• **What is being asked**
Using the data below, copy out all lines with the word "ripollesa".

(Information given)

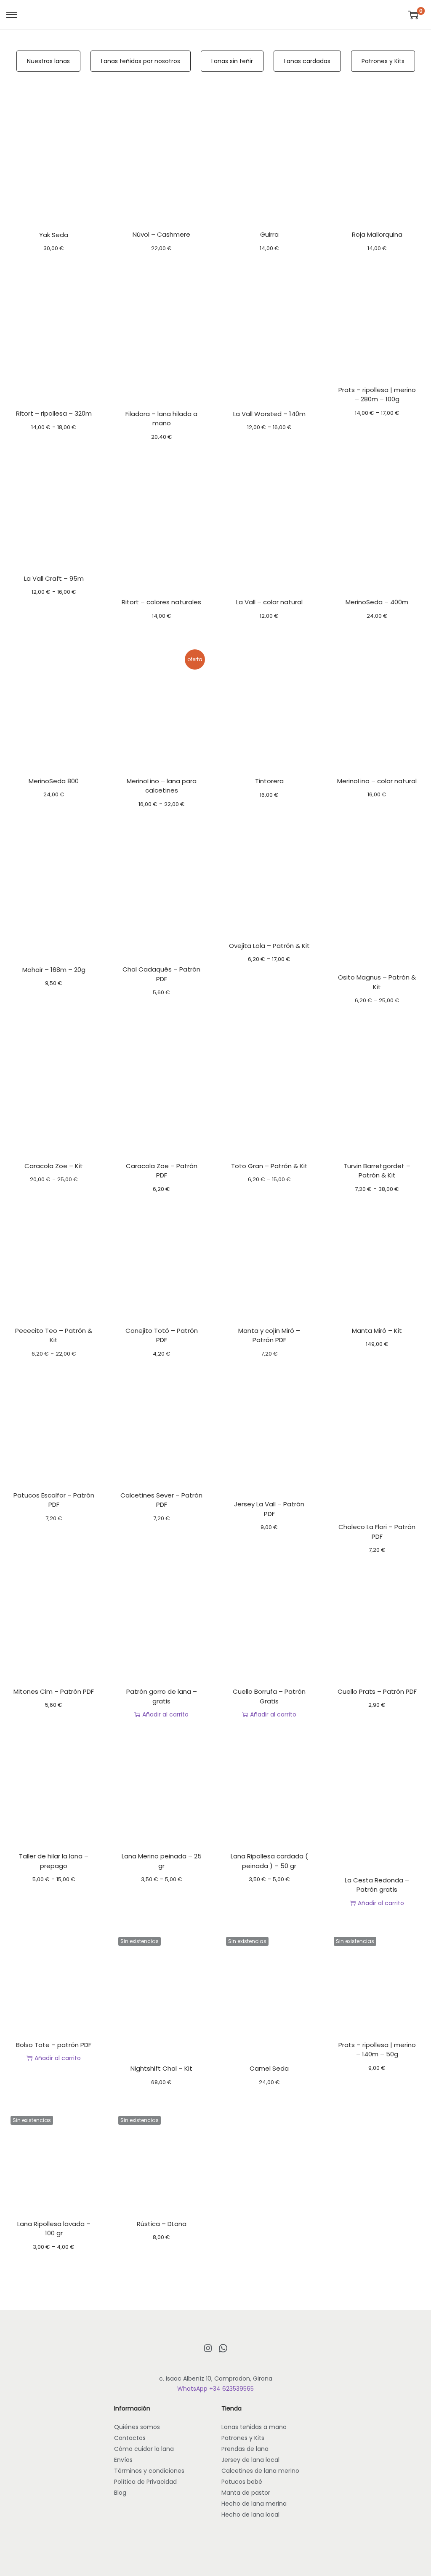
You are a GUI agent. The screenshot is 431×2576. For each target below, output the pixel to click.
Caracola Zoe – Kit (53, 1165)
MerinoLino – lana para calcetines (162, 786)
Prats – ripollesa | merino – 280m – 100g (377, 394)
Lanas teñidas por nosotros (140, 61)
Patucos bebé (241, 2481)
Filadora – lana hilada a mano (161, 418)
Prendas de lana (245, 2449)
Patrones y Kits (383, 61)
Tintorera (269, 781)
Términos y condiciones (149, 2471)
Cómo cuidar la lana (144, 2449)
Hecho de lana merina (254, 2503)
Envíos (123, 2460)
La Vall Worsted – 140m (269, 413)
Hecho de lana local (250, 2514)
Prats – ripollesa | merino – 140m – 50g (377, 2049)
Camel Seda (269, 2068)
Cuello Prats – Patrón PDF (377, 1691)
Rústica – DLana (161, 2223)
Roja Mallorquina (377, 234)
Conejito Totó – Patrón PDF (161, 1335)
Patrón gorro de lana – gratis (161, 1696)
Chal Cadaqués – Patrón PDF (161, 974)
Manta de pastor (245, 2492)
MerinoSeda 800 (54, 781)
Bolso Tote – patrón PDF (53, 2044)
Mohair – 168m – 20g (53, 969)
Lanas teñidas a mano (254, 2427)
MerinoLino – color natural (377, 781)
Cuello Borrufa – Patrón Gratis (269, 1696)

(End Information given)

• **Result for this task**
Prats – ripollesa | merino – 280m – 100g (377, 394)
Prats – ripollesa | merino – 140m – 50g (377, 2049)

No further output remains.